Zehn bedeutende Fischerei-Nationen haben sich auf ein Moratorium für die Arktis geeinigt. Wie die Länder in einer gemeinsamen Erklärung mitteilten, solle kommerzieller Fischfang dort erst stattfinden, wenn die Region ausreichend erforscht sei. Man wolle erst herausfinden, wie und ob der Fischfang im Arktischen Meer überhaupt mit dem dortigen Ökosystem vereinbar sei.

Die zehn Parteien müssen das Abkommen noch ratifizieren. Zu den Unterzeichnern gehören die EU, Dänemark (einschließlich Grönland und den Färöer Inseln), Norwegen, Island, Kanada, China, Japan, Südkorea, Russland und die USA. Das Moratorium soll mindestens 16 Jahre gelten und Fische auf einer Fläche von 2,8 Millionen Quadratkilometern schützen.

Hintergrund des Abkommens ist der Klimawandel: Weil sich die Arktis fast doppelt so schnell erwärmt wie der weltweite Durchschnitt, werden weite Teile des Eises abschmelzen. Dies wiederum könnte unter anderem zur Änderung der Größe und Verbreitung der Fischbestände in der Region führen. Mittel- bis langfristig könnte dadurch in der Region der kommerzielle Fischfang attraktiv werden.
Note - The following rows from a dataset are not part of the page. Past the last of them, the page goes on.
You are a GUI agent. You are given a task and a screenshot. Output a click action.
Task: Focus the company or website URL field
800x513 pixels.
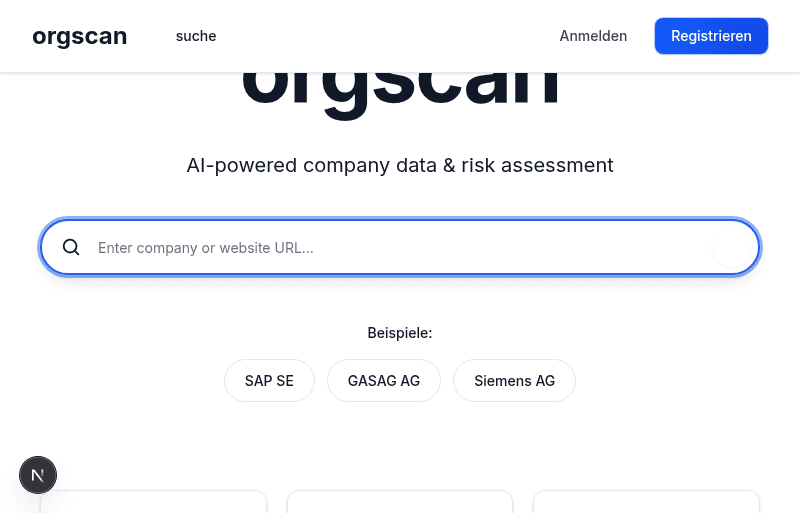(400, 248)
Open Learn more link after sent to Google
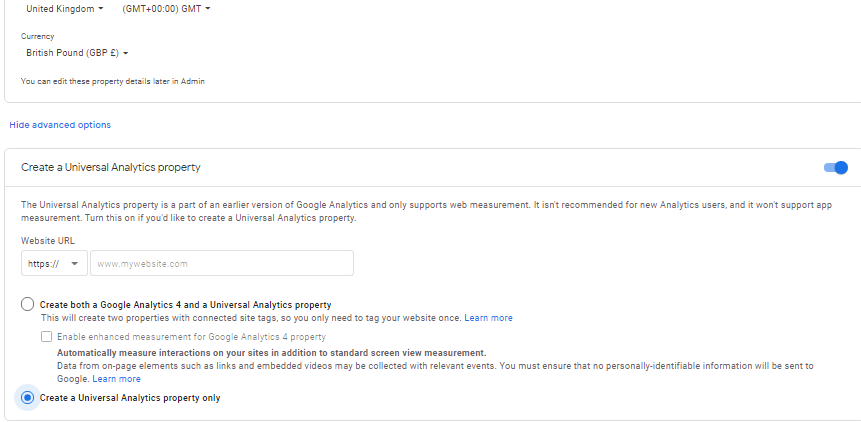This screenshot has width=861, height=423. coord(116,379)
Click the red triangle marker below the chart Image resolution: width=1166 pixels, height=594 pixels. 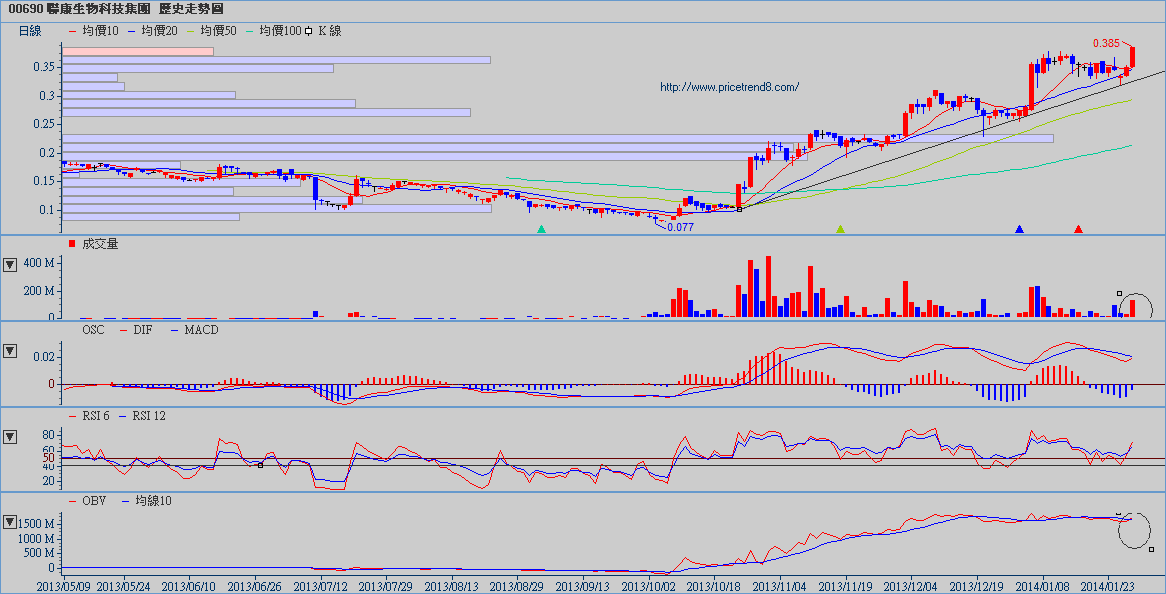tap(1078, 230)
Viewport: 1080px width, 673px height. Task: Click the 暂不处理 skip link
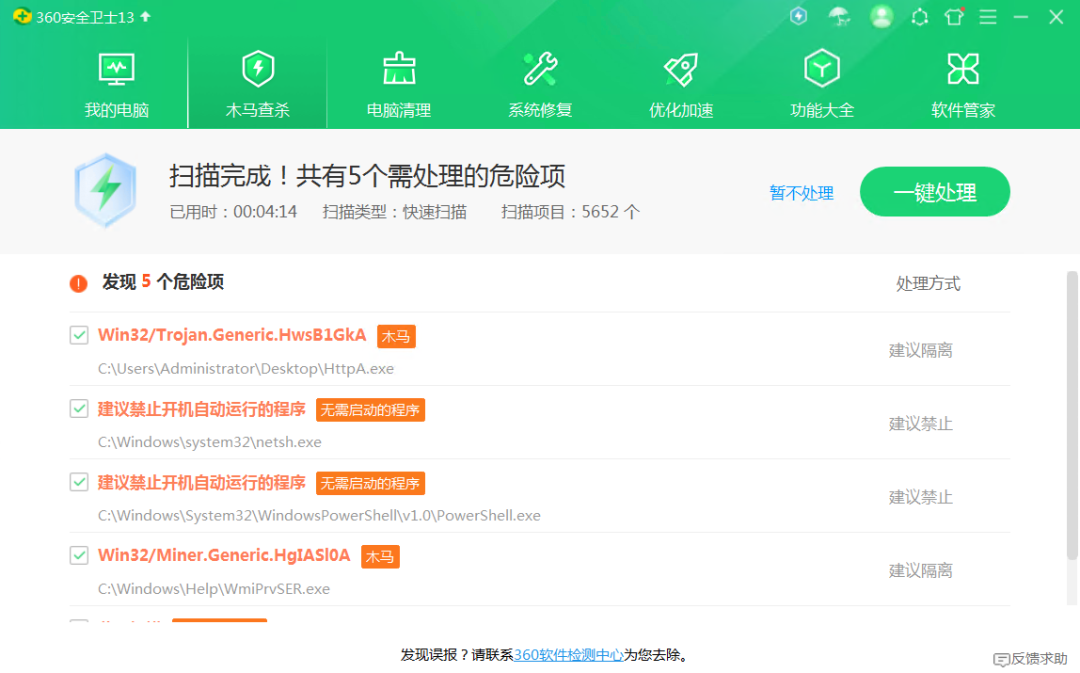point(801,193)
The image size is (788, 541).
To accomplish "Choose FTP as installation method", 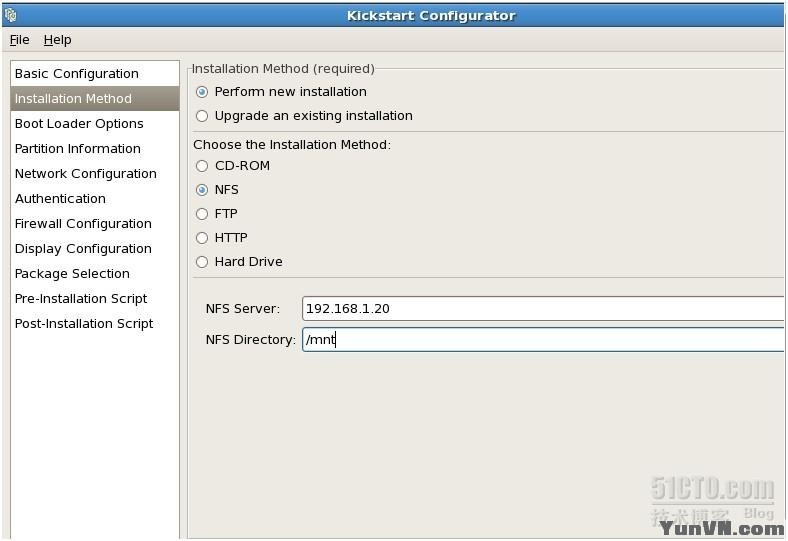I will [202, 214].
"Lücke in der internationalen Meerespolitik schließen"

Der EU-Kommissar für Fischfang und maritime Angelegenheiten, Karmenu Vella, nannte das rechtsverbindliche Abkommen historisch. Es werde "eine bedeutende Lücke in der internationalen Meerespolitik schließen", sagte Vella. Außerdem werde es anfällige Meeresökosysteme für künftige Generationen schützen.

Der kanadische Fischereiminister Dominic LeBlanc sprach von dem "ersten internationalen Abkommen dieses Ausmaßes", bevor kommerzieller Fischfang überhaupt stattfindet. Die Länder wollten "angemessene Schutz- und Verwaltungsmaßnahmen" etablieren, bevor sie überhaupt dort fischten, sagte LeBlanc.